Sabtu, 19 November 2022

Green Economy di Industri Semen

Trend dekarbonisasi termasuk low carbon economy telah merambah ke berbagai sektor tidak terkecuali pada industri semen. Semen adalah produk paling umum di dunia yang dibuat manusia dengan konsumsi sekitar 0,5 ton per orang per tahunnya. Industri semen juga merupakan aktivitas penyumbang gas rumah kaca cukup besar yakni mencapai 21% (IPCC 2014), dengan kondisi tersebut membuatnya salah satu kontributor terbesar pada perubahan iklim. Dan karena industri semen memiliki sejarah sebagai kontributor utama untuk emisi gas rumah kaca tersebut, sehingga ada peluang hari ini untuk mengurangi emisi secara signifikan melalui peningkatan efisiensi dan inovasi di industri tersebut.

Peningkatan efisiensi energi pada produksi semen akan mengurangi emisi karbon yang dihasilkan.  Bahkan di industri semen, penggunaan energi juga secara perlahan energi terbarukan atau energi alternatif mulai digunakan termasuk penggunaan RDF dari sampah kota atau sampah rumah tangga, yang sedikit banyak mengurangi polusi lingkungan. Sedangkan pada aspek produksi penggunaan bahan tambahan yang berasal dari limbah industri lain (circular economy) seperti slag dan fly ash atau SCM (supplementary cementious materials) juga sudah banyak digunakan.  Penambahan bahan-bahan ini tergantung jenis semen yang akan dibuat dan bertujuan mengurangi pemakaian clinker karena produksi clinker memerlukan biaya yang tinggi dan menghasilkan gas CO2 hasil kalsinasi.  Sebagai contoh pada pembuatan slag cement menghasilkan 38% lebih sedikit emisi CO2 dibandingkan proses untuk produksi portland cement karena lebih sedikit batu gamping (limestone) dibakar untuk produksi slag cement daripada dibutuhkan untuk Portland cement. Selain itu sejumlah negara juga mendukung produksi dan penggunaan slag cement tersebut dalam rangka mendukung produk yang ramah lingkungan. Hal-hal di atas juga mengindikasikan kepedulian terhadap lingkungan dan keberlanjutan (sustainibility) semakin meningkat.
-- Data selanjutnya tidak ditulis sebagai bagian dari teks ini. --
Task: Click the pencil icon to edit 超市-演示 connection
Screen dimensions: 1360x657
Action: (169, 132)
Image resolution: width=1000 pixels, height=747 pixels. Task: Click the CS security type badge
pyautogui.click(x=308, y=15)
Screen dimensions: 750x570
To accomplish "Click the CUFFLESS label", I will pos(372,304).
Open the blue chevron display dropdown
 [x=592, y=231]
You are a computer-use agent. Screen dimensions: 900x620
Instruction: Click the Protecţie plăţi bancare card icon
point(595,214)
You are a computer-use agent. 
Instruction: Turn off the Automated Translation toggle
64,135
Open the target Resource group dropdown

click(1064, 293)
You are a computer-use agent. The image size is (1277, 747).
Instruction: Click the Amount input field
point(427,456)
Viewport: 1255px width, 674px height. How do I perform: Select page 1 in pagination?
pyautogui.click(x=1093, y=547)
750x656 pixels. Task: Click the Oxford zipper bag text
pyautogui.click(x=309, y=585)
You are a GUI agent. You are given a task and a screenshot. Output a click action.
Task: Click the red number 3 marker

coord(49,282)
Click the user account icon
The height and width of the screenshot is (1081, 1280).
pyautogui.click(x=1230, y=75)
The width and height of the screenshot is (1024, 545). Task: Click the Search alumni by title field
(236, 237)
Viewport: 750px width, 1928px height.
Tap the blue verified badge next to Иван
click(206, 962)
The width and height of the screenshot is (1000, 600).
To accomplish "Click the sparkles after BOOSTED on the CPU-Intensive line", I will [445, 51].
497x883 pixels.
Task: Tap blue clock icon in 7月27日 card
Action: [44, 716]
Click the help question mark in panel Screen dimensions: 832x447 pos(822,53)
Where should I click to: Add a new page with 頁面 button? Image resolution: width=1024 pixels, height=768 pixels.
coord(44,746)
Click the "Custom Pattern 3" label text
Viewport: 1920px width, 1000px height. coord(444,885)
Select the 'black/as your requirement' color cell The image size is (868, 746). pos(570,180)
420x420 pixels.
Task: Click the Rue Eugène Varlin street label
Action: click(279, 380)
Pada industri semen sekitar 50% emisi berasal dari proses kalsinasi itu sendiri, 40% dari bahan bakar untuk memanaskan kiln, dan sisanya 10% dari menggiling (grinding) dan transport. Di dalam kalsiner terjadi proses kalsinasi yaitu peruraian CaCO3 menjadi CaO dan CO2 dan sedikit MgCO3 menjadi MgO dan CO2. Karena reaksi kalsinasi bersifat endotermis maka diperlukan panas yang cukup tinggi, sehingga dilengkapi dengan burner untuk pembakaran batubara memanfaatkan udara tersier dari cooler dan gas panas kiln. Pelepasan CO2 akibat reaksi di kalsiner ini menjadi isu lingkungan yang krusial di industri semen, volum gas CO2 hasil kalsinasi jauh lebih besar dari pada CO2 hasil pembakaran fuel (batubara) atau 50% berbanding 40%.  

Beragamnya jenis semen dengan kualitas yang berbeda-beda seringkali membutuhkan kualitas SCM yang spesifik juga. Dalam kondisi tersebut tinjauannya tidak hanya spesifikasi umum tetapi hingga ke kimia bahannya (material chemistry). Misalnya slag dari pabrik baja atau Granulated Blast Furnace Slag (GBFS) dengan kandungan kimia tertentu atau fly ash tetapi dengan kandungan  alkali rendah atau slag dari smelter nikel tidak cocok untuk jenis semen tertentu dan sebagainya. Untuk mendapatkan SCM spesifik seperti slag dan fly ash tersebut sangat terkait terkait dengan sumber slag dan fly ash tertentu, walaupun dalam sejumlah kasus bisa saja menambahkan bahan tertentu untuk mendapatkan komposisi kimia yang diinginkan. 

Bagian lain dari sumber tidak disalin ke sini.